Ancient Indian mathematicians had visualised ‘Kotipakoti’ in the early texts as among the very big numbers. 21 ‘zeroes’ after ‘one’ (1000000000000000000000). In computer lingo, zettascale (One trillion Gigabytes) computing involves ‘kotipakoti’ computations that can provide amazing insights by culling through gigantic volumes of data in real-time.
In an interview with The Business Line, Raja Koduri, Senior Vice-President, Chief Architect and General Manager (Architecture, Graphics and Software) at Intel Corporation, said: “India can achieve it by 2025.”
When India gets there, it will be a “Kotipakoti Ganananka Atmanirbhar Bharat”, achieving self-reliance in computing capacity.
“India can get there. Do not bother just catching up to the cloud, in which India fell behind. Just jump to the next thing. When India missed the PC drive, it jumped to mobile, where it leads,” he added.
Higher Computational capacity
Koduri argued that India needs this kind of massive computing capacity to cash in on the voluminous data storage potential in the country, and in order to benefit from it in real-time, India needs its data to be handled in local centres.
He pointed out the challenges faced by the farmers. “There is so much uncertainty in terms of climatic conditions. There are issues related to insects, diseases, prediction of yields and marketing,” he said.
“Why is that the computation is only available to big companies? Why doesn’t the farmer have access to real time information? Why can’t they monitor and make adjustments to what they are doing on a real time basis?” he asked.
Huge computational capacities will also help get better results in handling the Covid-19 pandemic. He noted that the need for self-reliance in computing is as important as self-reliance in electricity and food.
Koduri said that the country needs a zettascale computing capacity — 1,021 floating-point operations and AI operations per second — to handle the voluminous data that 130 crore Indians generate every day.

### Raw data

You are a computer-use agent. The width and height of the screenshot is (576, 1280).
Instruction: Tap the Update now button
--
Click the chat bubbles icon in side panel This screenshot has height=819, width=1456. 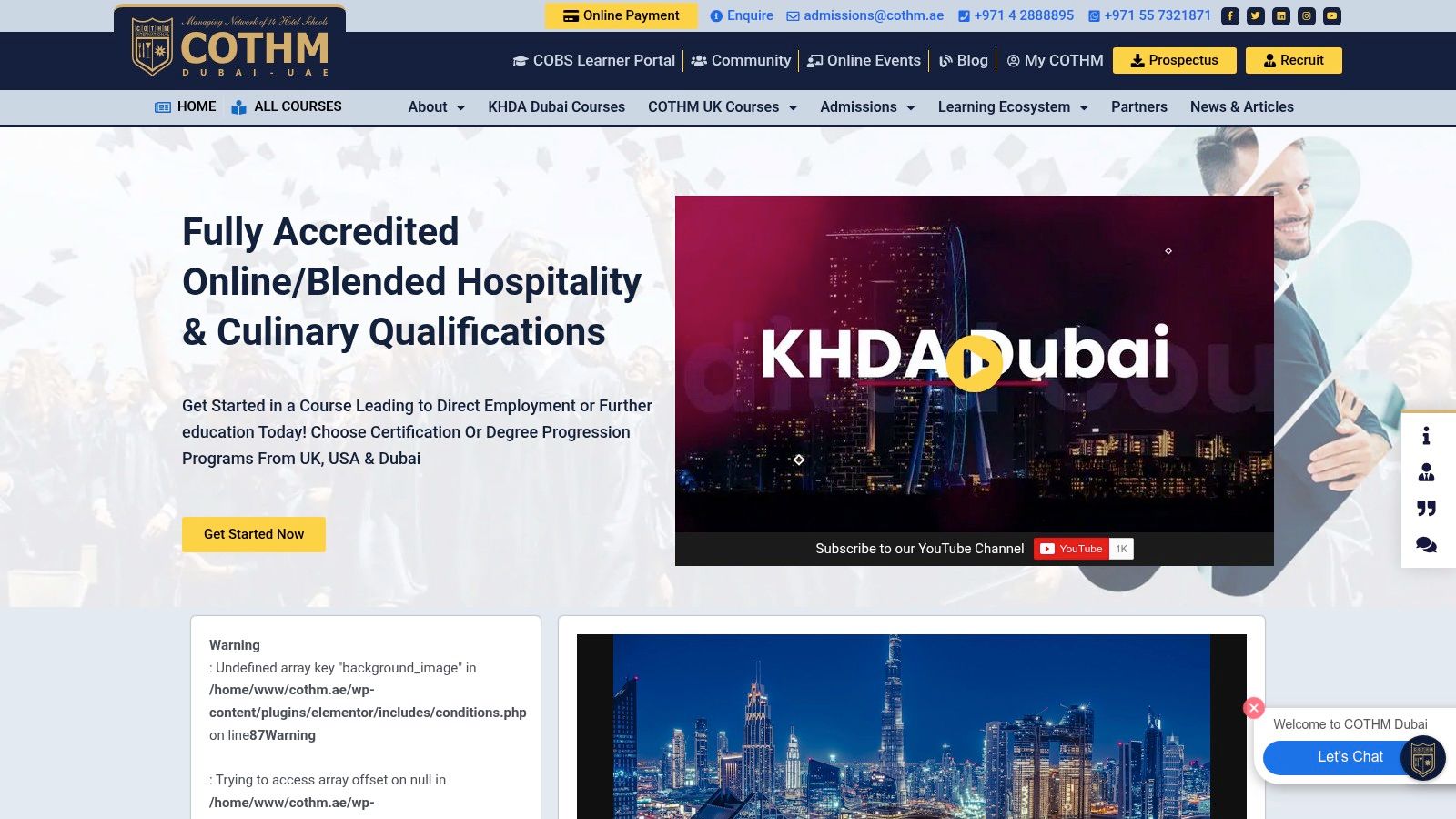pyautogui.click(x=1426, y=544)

### Work to complete
1) In the text on zettascale computing in India, by what year does Raja Koduri say India can achieve it?
2) Translate this sentence from the text on zettascale computing in India into Spanish: "There is so much uncertainty in terms of climatic conditions."
3) Proceed with the text on zettascale computing in India, picking up after its final sentence.
The data above is separate from the text on zettascale computing in India.

### Responses in order
1) By 2025.

2) Hay mucha incertidumbre en cuanto a las condiciones climáticas.

3)
Computing capacity, like any other technological necessitiy, should be accessible to every one. “Some people paint a very dark future, saying computers will take over the world and it will be scary. Whenever a new technology is created, it is used for both bad and good purposes. But eventually, good purposes takes over bad purposes,” he says.
Better overall infrastructure
To achieve massive computing capacities, Koduri said there needs to be a collaborative approach for data collection.
“We need to have multiple local datacentres where the data can be collected within a radius of 100 miles, so that you can collect the data in milliseconds. This will also help in addressing the issue of redundancy of data (same data stored, transferred across multiple devices). You don’t need to move the data across the country,” he said.
According to him, within the next five years, India will have supercomputers all across the country. Electrical infrastructure is a must as power failures are a dreaded nightmare within the computer industry.
Koduri feels the six pillars of a data centre are “chips, architecture, memory, switches and networking product line, security and the software that runs all of this stuff,” and he pointed out that Intel operates at all the levels that a basic data centre is configured to.
“Intel is one of the few companies where a country like India can just work with straight. We can be an exascale (1,018 floating-point operations per second) or zettascale data centre partner. You can get all forms from transistor to software, from one place, designed securely,” he concluded.